Mesmo com a pouca idade, Felipe encara uma rotina parelha à de qualquer adulto cascudo: pega o ônibus antes do amanhecer, em Butiá, percorre cerca de 85 quilômetros, e instala a caixa de som no Centro Histórico para um público que de início sequer nota tal movimentação. Os primeiros acordes, no entanto, despertam o auditor Wladimir Noga, 52 anos.
— Eu te ouvi tocando e tive que vir te cumprimentar. Toca muito, guri — elogia, enquanto guarda no bolso um cartão de visitas recém confeccionado pelo jovem.

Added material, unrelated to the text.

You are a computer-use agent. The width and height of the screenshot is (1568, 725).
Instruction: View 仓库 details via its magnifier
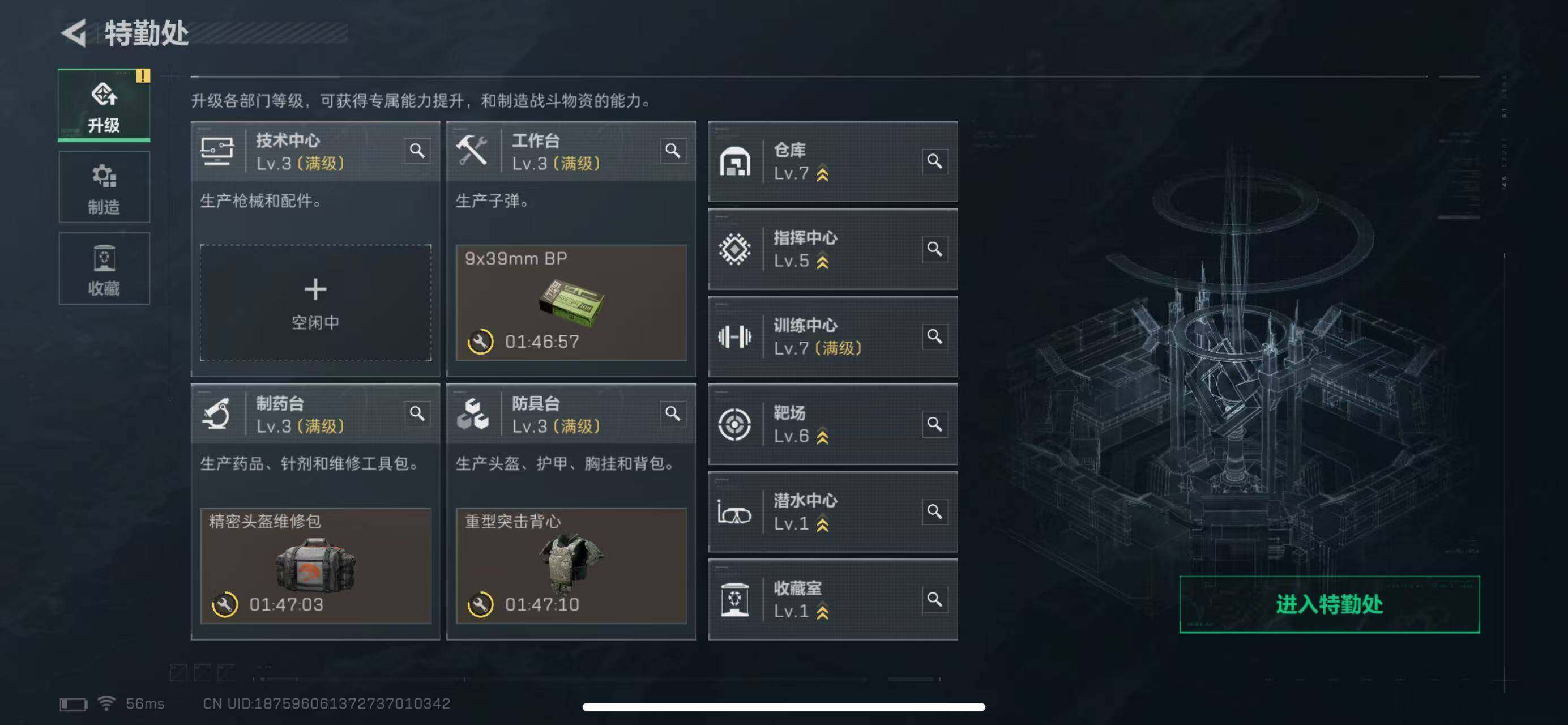(x=934, y=161)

O artista se apresenta do início do dia até o fim da tarde, trajado de bombacha azul escuro, botas pretas e lenço branco. O tipo de gaita pode variar, conforme a composição interpretada — ele tem três acordeons, com características distintas. Para uma entrevista na Rádio Gaúcha, na manhã desta terça-feira (29), trouxe a Porto Alegre sua Bugari 80 baixos. Ao vivo, tocou Merceditas, canção estudada à exaustão.

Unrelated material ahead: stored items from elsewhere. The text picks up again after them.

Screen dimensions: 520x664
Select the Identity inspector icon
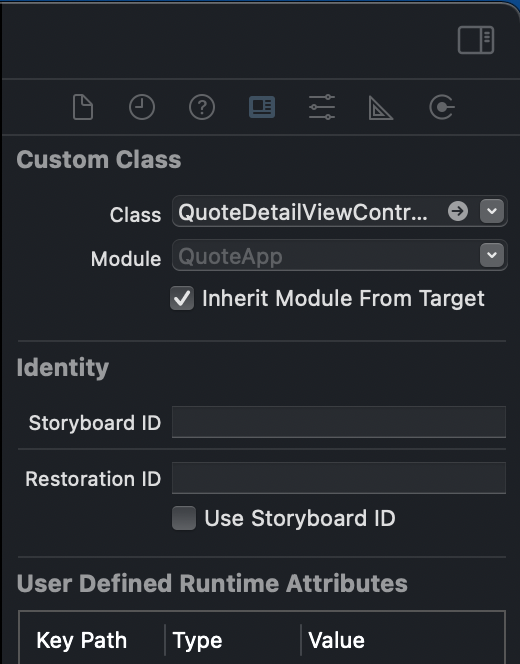tap(262, 107)
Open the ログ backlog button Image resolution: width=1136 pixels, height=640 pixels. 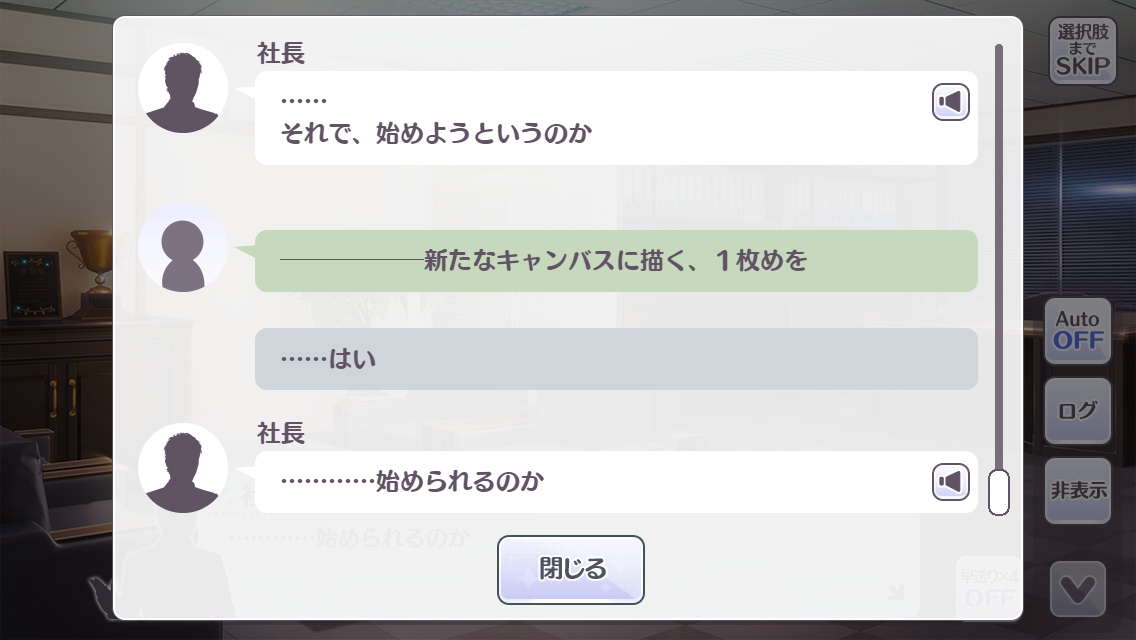click(x=1078, y=411)
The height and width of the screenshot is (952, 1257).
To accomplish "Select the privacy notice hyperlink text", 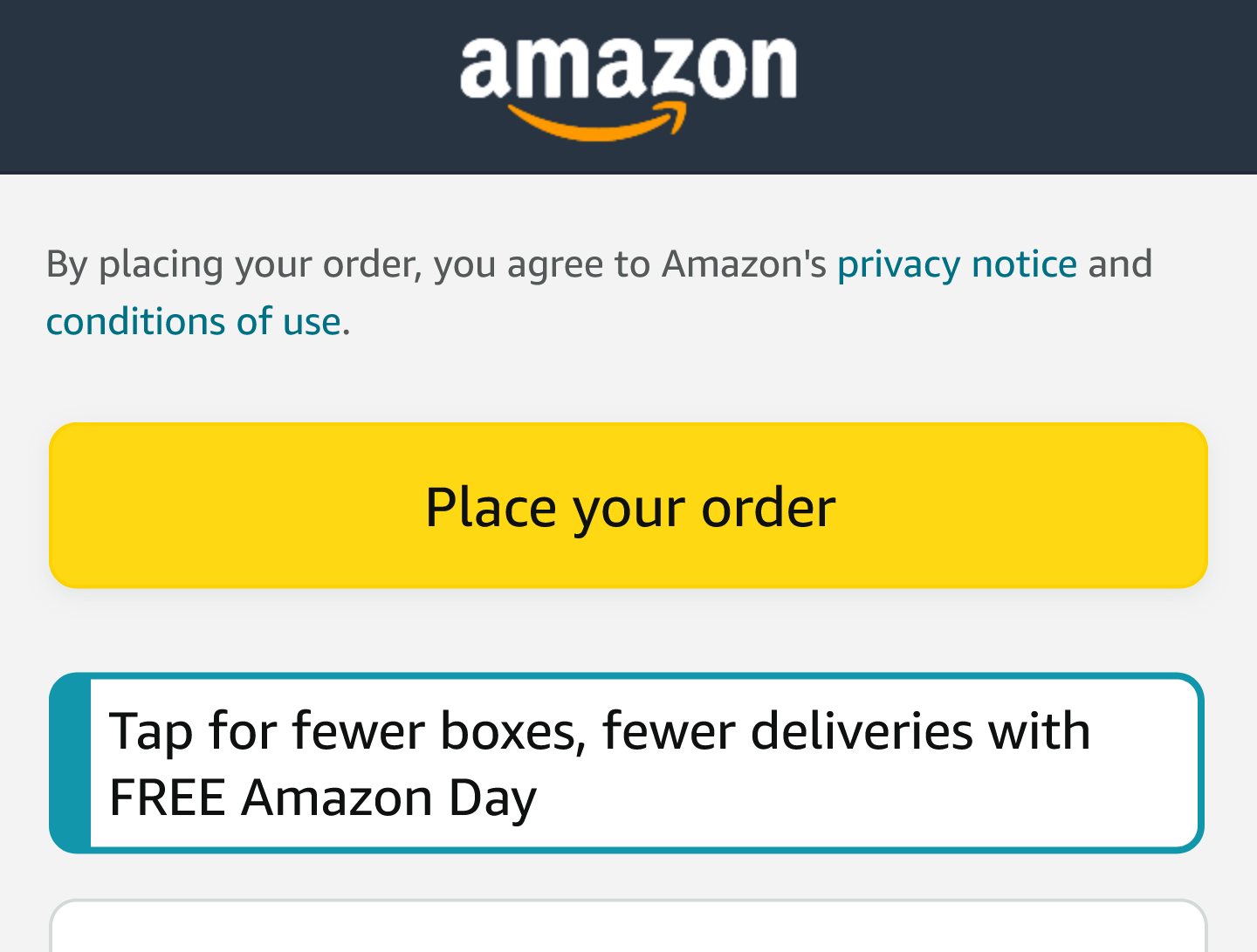I will coord(955,264).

— Eu sei que não vou agradar a todos. Se nem Jesus conseguiu, por que o Antunes vai? — ri, com a comparação.
A caixinha deixada no piso da Rua da Praia tem um caderno escrito à mão "qualquer quantia ajuda", seguido de um "muito obrigado". O número de telefone (também cadastrado no Pix), está em um cantinho da mesma folha: (51) 99627-0658.
Inspiração em Renato Borghetti
O primeiro contato com o acordeom foi na infância. Ele é uma das tantas revelações da Fábrica de Gaiteiros, iniciativa de Renato Borghetti que oportuniza o contato com a arte através de aulas de música, de lições da fabricação e resgate histórico da gaita ponto. O profissional é uma de suas inspirações, revela, em uma série de elogios ao período de cinco anos em que frequentou o curso.
A paixão pela cultura do Rio Grande do Sul é declarada, e a admiração supera até mesmo uma tecnologia que poucos deixam de lado na geração atual: videogame e smartphone.
— Eu gosto de videogame, mas da gaita eu não consigo desgrudar. É meu vício, nada pode substituir a gaita na minha vida — afirma.
O intérprete também se arrisca em algumas composições. Criou, recentemente, um canal no Instagram pelo qual divulga seu trabalho.
Além do objetivo de iniciar uma carreira — aos olhos e ouvidos de algum incentivador que tope com seu show à céu aberto — a escolha de viajar a Porto Alegre tem uma meta em especial. Um sonho, como prefere definir: ser convidado do programa Galpão Crioulo, da RBS TV. Para o desafio, ele garante já estar preparado.
— Procurei treinar, fazer meu máximo, nesses anos de aprendizado. Tenho que fazer por merecer, subir no palco do Galpão Crioulo — finaliza.